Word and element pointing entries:
# # # # # # #

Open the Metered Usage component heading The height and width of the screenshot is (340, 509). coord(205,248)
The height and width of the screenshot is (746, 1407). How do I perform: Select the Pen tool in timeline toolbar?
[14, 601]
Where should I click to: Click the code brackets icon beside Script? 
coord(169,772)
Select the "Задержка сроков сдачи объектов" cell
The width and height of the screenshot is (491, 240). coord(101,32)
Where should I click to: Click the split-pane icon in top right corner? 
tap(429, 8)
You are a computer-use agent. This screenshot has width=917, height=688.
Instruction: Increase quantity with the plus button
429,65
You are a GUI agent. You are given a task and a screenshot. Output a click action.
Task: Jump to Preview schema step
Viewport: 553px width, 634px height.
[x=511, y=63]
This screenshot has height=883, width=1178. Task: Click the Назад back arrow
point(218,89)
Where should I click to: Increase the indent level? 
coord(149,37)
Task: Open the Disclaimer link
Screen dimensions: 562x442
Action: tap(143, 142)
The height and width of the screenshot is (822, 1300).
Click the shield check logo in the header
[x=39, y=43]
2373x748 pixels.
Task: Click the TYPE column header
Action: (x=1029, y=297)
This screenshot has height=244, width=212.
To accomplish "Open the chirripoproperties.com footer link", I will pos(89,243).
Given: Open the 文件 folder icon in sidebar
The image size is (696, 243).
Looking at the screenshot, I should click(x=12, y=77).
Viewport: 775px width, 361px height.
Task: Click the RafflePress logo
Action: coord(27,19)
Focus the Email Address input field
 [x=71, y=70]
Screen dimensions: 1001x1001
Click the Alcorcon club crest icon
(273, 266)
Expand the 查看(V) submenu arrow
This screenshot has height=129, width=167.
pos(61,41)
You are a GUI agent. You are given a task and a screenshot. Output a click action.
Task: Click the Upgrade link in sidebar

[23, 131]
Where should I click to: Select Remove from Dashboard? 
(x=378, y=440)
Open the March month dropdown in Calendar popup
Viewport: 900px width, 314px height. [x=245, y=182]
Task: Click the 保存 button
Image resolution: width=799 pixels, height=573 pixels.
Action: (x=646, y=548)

# # # # # # #

**What is asked**: Find each line in the entries above that contains the string "This" and copy those lines.

**In response**:
You are a computer-use agent. This screenshot has width=917, height=688.
This screenshot has height=883, width=1178. Task: Click the Назад back arrow
This screenshot has height=244, width=212.
This screenshot has height=129, width=167.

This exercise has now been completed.